Старость. Что такое старость? Это понятие очень разное для каждого человека. Старость – это и качество жизни, это и физическое состояние, и возможность что-то продолжать в том, чему ты предназначен: можешь ты это делать или старость что-то убрала из твоей жизни. В какой-то момент я видела, как уходят люди, как они стареют, как меняются на глазах. Я помнила, что еще три года назад это был солнечный искрящийся человек, у которого все получалось, и вдруг идет человек, который никого не хочет видеть, унылый, не хочет даже минуту посвятить своему здоровью, выпрыгнуть из ситуации, победить свою судьбу, которая, как он считает, обрекла его на преждевременную старость. Внутри меня всегда все протестовало против этого. Я кидалась на помощь, пыталась вернуть к жизни, поручив что-то, дав что-то делать, не забыв. И вот тогда я стала спрашивать себя, что такое старость. И стала спрашивать других об этом. Спрашивала многих актеров и тех, кто востребован сейчас больше, чем раньше, и тех, кто уныло поставил на себе крест. Среди женщин потухла одна из самых ярких звезд и женских встреч моей жизни, Галя Евтушенко, она ничего не хотела в конце жизни. Хотела одиночества, говорили, что купила какой-то домик или квартиру в Прибалтике. Упомяну последнюю встречу: когда я сделала фильм «Андрей и Зоя», позвонила вдруг Галя, это было незадолго до ее кончины. «Спасибо тебе, Зойка!» – сказала она. Я удивилась, спросила, за что. А она ответила: «За то, что ты меня вспомнила в фильме». Меня тогда это потрясло. Потому что ее влияние на Евтушенко, одну из ярчайших звезд 60-х, нельзя преуменьшить.

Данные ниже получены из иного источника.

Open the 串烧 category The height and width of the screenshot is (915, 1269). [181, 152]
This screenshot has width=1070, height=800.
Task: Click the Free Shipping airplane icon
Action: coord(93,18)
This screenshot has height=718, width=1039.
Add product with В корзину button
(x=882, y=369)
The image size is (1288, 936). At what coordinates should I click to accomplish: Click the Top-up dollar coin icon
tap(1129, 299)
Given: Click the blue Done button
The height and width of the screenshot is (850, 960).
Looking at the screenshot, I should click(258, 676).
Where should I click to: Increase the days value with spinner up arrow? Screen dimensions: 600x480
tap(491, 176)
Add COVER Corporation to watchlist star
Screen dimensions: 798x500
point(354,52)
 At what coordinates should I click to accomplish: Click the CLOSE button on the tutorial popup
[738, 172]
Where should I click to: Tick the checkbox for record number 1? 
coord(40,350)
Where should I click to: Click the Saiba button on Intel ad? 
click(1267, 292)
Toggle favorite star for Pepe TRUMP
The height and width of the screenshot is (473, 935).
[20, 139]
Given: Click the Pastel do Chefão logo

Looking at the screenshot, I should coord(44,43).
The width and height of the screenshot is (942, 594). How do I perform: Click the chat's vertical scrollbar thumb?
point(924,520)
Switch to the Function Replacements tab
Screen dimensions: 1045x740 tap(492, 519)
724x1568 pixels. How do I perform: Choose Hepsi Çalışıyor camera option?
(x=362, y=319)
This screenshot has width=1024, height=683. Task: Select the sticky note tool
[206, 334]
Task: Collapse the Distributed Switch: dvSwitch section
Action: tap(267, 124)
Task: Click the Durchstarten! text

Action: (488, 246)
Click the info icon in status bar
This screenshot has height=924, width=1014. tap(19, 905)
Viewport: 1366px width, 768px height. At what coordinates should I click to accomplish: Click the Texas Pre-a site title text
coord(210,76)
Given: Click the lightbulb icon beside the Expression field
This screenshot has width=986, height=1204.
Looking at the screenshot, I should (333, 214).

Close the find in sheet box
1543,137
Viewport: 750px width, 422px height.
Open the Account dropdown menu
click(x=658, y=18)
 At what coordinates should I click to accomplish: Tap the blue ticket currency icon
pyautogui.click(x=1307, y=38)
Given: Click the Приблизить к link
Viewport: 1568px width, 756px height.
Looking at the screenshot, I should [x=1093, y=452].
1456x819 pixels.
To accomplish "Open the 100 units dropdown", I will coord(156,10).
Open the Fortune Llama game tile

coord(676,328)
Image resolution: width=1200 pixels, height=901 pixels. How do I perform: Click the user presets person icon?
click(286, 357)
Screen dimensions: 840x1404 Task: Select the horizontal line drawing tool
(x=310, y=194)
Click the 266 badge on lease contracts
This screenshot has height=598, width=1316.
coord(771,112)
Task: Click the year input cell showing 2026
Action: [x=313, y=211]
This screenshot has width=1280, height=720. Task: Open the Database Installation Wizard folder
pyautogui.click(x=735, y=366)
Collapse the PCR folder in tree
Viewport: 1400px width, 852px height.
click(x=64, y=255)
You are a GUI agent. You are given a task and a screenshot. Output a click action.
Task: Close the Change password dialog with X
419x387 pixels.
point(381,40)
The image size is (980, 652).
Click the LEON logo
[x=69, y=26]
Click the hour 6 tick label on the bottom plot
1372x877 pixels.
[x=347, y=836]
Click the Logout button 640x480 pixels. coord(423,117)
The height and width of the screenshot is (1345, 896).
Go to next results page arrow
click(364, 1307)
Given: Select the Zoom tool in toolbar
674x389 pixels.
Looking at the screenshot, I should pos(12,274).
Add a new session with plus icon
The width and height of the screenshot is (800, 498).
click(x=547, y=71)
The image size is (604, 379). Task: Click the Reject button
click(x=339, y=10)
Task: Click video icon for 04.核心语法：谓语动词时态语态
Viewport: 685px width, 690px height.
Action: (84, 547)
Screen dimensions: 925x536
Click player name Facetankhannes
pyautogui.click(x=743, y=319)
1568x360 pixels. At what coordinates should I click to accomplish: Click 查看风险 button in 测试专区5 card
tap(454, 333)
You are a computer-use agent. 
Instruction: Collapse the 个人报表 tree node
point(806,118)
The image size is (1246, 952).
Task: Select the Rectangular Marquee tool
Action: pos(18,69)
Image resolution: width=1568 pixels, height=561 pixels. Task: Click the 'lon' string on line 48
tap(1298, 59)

Вообще женщина имеет колоссальное влияние на поэта, я уже много раз об этом говорила, но Галя в какой-то период формировала сознание, политическую ауру поэта Евтушенко. Она очень скоро после этого звонка умерла, но успела несколько эпизодов своей жизни и своих убеждений передать в интервью прекрасной поэтессе и моей подруге Ане Саед-Шах. Это захватывающее интервью раскрывает Галю как личность, которая никогда не хотела поддаваться ничьему влиянию, она была сформировавшимся сильным человеком, до неприличия, до потери вежливости и интеллигентности, стоящим на страже своего мнения. Она могла оборвать, могла нагрубить, когда полагала, что что-то было иначе. Она была потрясающе красивой, у меня сохранилась ее фотография с Евтушенко со спектакля «Антимиры» у Андрея Андреевича. И тот и другой красивы. Пара – налюбуешься.